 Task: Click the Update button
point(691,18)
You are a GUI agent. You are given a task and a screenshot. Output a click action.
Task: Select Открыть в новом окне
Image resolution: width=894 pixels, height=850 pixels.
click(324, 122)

> [Description of the task] Rewrite all of the material with "Update" changed to "Refresh", leaving every other character unchanged.

> [Solution]
 Task: Click the Refresh button
point(691,18)
You are a GUI agent. You are given a task and a screenshot. Output a click action.
Task: Select Открыть в новом окне
Image resolution: width=894 pixels, height=850 pixels.
click(324, 122)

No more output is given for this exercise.